2. Barry Bonds left bicep will explode from steroid use thusly ending his chances at starring in Over the Top 2: Electric Bugaloo with Sylvester Stallone.
3. Oprah’s Book Club will stage a hostile takeover of Congress and will decree Running with Scissors mandatory reading for 3rd Graders.
4. USU will win the NCAA football national championship and celebrate by lining up on State Street in Salt Lake while sticking their tongues out screaming, neener neener neener to the both schools down South.
5. Jessica Simpson, Dr. Phil, Rush Limbaugh, and Taylor Hicks will all be abducted by aliens, never to return to Earth. (Oh sorry, that was our Holiday Wish List)

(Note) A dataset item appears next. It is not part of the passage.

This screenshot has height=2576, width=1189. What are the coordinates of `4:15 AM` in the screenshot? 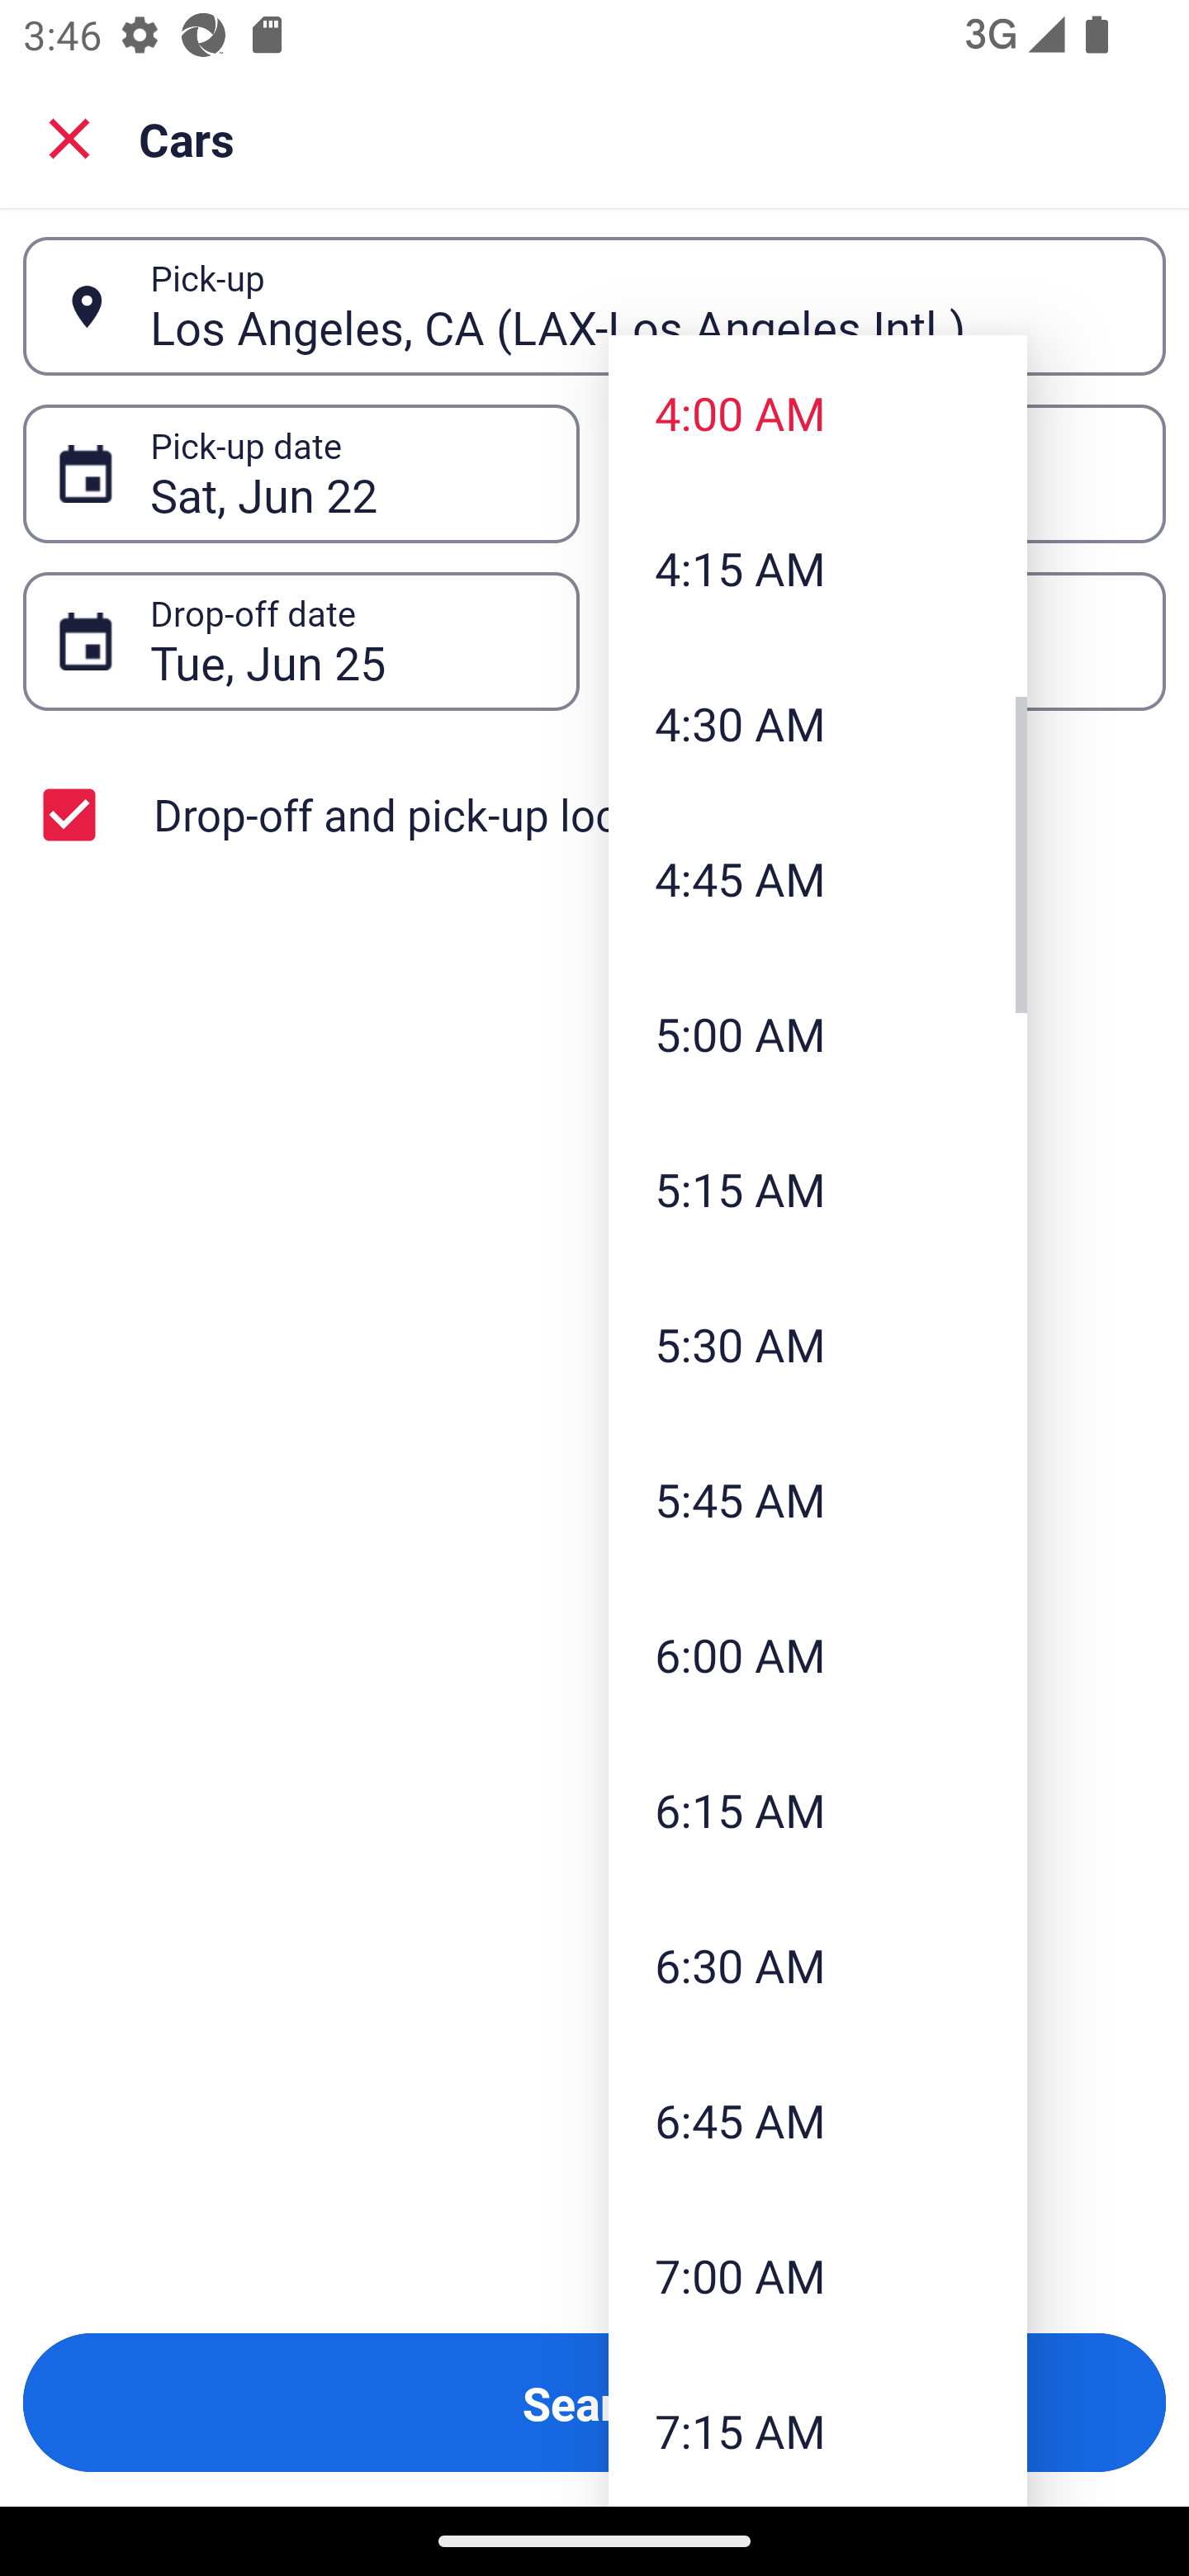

6. Surprisingly enough Gary Coleman will be the one to officially bring sexy back.
7. The REAL Salt Lake deal will rise from the ashes of this past season like a phoenix and will finish next year much improved at 4-12.
8. Celebrity deaths in 2007? We’ll take Harry Potter, Bea Arthur, and Andy Griffith.
9. Rhode Island, the Dakotas, and Mississippi will all be kicked out of the United States of America for not being able to offer anything at all.
And lastly . . . .
10. JACK FM will continue to playing what we want!
Posted on Thursday, February 8th @ 12:00 pm.